EXERCISE MATERIALS:
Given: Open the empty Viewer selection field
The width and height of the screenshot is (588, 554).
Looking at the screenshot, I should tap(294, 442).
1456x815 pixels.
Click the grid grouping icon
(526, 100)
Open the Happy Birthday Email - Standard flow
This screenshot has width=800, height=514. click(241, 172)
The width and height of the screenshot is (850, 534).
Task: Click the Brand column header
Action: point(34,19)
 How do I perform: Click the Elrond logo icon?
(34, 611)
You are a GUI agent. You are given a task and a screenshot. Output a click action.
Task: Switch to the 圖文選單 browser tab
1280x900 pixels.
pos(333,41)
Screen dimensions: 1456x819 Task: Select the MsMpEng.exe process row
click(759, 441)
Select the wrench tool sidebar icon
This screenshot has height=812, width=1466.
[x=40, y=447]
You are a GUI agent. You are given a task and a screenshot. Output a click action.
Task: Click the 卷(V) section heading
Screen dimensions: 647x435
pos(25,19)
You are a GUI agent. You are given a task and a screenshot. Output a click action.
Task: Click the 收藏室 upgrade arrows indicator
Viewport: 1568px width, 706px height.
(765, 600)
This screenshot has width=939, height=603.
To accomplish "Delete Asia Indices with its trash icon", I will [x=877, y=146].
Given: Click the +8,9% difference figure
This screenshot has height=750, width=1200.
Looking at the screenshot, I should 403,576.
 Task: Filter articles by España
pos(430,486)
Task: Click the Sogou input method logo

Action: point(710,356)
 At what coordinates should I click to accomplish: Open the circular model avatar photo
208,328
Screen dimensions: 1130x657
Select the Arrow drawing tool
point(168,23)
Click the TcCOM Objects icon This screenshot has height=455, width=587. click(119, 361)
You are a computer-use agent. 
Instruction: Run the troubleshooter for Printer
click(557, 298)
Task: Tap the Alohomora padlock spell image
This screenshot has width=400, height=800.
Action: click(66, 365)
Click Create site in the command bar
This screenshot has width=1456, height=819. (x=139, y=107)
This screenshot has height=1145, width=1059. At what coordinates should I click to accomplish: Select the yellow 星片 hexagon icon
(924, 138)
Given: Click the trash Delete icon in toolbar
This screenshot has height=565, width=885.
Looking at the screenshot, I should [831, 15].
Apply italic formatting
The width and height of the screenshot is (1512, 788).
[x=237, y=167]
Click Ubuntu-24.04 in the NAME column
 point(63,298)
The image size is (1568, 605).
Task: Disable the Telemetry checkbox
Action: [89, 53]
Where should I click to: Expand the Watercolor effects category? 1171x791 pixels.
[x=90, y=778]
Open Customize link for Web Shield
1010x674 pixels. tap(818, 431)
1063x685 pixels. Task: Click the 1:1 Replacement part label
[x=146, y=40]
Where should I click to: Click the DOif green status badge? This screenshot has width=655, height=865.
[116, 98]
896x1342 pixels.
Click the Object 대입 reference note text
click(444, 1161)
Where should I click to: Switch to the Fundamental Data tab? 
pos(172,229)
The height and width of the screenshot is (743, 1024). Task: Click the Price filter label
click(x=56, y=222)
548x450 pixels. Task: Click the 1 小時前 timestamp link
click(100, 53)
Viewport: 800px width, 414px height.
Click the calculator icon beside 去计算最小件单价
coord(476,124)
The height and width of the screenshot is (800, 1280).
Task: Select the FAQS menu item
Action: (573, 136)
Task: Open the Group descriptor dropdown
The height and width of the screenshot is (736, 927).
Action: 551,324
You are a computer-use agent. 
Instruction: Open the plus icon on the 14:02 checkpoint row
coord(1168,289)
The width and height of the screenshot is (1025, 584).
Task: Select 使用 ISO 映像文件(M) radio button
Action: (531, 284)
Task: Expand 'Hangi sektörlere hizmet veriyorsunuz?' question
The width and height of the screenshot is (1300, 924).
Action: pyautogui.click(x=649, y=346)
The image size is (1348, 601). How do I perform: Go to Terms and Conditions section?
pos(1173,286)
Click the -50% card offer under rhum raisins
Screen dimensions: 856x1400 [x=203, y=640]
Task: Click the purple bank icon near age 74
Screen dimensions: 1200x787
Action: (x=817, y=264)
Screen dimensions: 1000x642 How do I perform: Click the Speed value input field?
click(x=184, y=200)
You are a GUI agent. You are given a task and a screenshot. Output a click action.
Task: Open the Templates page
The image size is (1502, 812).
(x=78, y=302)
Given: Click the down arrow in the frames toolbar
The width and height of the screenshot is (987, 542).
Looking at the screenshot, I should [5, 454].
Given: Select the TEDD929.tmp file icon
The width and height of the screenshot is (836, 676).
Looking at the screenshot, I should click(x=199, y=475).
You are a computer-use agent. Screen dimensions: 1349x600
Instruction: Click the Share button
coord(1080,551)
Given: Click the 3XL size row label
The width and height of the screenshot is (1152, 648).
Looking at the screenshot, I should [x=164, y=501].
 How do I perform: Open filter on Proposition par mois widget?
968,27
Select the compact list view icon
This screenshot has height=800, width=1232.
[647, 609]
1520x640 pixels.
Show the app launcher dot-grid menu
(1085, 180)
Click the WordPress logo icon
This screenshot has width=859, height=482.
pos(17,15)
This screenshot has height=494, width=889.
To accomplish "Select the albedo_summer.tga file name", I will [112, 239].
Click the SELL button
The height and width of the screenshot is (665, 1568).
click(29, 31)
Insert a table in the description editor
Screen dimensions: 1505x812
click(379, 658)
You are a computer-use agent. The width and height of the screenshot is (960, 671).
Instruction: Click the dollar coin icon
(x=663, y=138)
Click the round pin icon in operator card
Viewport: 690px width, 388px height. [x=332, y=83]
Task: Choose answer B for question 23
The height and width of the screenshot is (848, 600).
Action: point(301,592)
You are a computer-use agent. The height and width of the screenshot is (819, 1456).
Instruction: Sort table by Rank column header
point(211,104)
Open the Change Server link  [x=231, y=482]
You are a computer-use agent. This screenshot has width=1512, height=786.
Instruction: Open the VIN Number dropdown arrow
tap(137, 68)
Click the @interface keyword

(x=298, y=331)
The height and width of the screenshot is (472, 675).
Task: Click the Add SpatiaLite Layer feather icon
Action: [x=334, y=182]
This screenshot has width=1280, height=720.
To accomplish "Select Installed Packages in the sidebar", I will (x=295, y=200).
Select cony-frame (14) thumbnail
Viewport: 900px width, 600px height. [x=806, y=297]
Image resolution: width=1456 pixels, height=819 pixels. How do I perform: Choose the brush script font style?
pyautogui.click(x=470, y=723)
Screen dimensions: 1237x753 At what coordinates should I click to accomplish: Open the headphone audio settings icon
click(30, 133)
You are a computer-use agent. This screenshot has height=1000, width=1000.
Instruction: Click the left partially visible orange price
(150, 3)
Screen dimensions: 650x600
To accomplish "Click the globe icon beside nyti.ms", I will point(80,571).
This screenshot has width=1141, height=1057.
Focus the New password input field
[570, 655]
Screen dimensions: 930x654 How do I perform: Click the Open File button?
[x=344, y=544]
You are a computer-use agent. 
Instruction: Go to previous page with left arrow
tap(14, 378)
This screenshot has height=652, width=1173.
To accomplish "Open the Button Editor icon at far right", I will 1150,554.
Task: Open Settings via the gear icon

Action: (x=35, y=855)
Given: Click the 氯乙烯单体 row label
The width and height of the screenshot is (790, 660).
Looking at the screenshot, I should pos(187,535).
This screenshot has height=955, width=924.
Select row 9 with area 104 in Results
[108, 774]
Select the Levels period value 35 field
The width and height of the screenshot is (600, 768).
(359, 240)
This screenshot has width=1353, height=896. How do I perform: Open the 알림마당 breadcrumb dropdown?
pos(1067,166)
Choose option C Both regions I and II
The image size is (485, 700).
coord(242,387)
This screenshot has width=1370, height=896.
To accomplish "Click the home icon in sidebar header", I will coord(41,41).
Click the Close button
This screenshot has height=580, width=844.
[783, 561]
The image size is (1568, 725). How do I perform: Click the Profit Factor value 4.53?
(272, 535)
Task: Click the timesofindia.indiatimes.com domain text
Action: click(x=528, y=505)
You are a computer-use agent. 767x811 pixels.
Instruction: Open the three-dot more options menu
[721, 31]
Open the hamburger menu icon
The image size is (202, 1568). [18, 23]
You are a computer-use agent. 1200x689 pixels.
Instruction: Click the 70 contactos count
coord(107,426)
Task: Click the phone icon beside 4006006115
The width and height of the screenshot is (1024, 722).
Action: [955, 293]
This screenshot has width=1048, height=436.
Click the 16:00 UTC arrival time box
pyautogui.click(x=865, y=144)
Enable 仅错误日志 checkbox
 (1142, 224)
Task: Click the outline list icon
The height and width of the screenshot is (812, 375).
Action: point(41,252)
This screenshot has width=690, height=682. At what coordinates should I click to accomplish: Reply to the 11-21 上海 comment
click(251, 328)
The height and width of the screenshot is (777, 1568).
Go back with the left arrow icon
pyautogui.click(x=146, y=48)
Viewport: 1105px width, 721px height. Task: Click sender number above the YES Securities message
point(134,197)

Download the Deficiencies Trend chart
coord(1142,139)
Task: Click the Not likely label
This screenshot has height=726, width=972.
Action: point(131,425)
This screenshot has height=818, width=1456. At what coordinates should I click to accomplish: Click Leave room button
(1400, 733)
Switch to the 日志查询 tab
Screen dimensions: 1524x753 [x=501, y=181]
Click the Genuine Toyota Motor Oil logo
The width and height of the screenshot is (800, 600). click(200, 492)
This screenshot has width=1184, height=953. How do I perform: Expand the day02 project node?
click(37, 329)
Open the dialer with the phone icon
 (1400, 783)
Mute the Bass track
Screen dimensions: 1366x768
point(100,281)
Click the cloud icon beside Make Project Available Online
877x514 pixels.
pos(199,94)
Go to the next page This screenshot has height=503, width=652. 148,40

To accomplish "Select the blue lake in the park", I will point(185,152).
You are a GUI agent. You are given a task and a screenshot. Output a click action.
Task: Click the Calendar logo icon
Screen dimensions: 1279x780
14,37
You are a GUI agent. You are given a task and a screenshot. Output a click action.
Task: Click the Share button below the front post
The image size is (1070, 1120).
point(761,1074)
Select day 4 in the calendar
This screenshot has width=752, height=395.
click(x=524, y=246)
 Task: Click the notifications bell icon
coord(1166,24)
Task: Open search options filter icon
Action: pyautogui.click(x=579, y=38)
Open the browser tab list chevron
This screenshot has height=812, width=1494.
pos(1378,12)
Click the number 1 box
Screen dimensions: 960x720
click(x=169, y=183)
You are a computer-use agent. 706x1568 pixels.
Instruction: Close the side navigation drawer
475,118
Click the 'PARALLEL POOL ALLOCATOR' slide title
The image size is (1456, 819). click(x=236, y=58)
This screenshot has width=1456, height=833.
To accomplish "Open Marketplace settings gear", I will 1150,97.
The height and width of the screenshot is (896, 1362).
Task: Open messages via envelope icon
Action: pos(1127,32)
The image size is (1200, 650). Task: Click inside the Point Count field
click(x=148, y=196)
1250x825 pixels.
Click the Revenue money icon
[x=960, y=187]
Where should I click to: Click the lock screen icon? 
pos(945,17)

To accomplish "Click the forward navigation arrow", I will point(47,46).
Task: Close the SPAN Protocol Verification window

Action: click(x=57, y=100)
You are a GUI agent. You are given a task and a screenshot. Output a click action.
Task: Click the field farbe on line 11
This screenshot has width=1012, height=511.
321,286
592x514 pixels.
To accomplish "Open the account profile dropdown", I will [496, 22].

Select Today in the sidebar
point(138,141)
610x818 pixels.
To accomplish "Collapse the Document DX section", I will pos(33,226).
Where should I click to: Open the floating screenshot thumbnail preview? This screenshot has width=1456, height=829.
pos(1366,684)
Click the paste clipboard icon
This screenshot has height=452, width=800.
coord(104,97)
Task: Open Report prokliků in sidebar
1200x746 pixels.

TO BE DONE: Reproduce the entries above verbatim, starting at the line containing "Screen dimensions: 1000x642" and ending at the line containing "Looking at the screenshot, I should [5, 454].", with both of those lines included.

ANSWER TO THE EXERCISE:
Screen dimensions: 1000x642 How do I perform: Click the Speed value input field?
click(x=184, y=200)
You are a GUI agent. You are given a task and a screenshot. Output a click action.
Task: Open the Templates page
The image size is (1502, 812).
(x=78, y=302)
Given: Click the down arrow in the frames toolbar
The width and height of the screenshot is (987, 542).
Looking at the screenshot, I should [5, 454].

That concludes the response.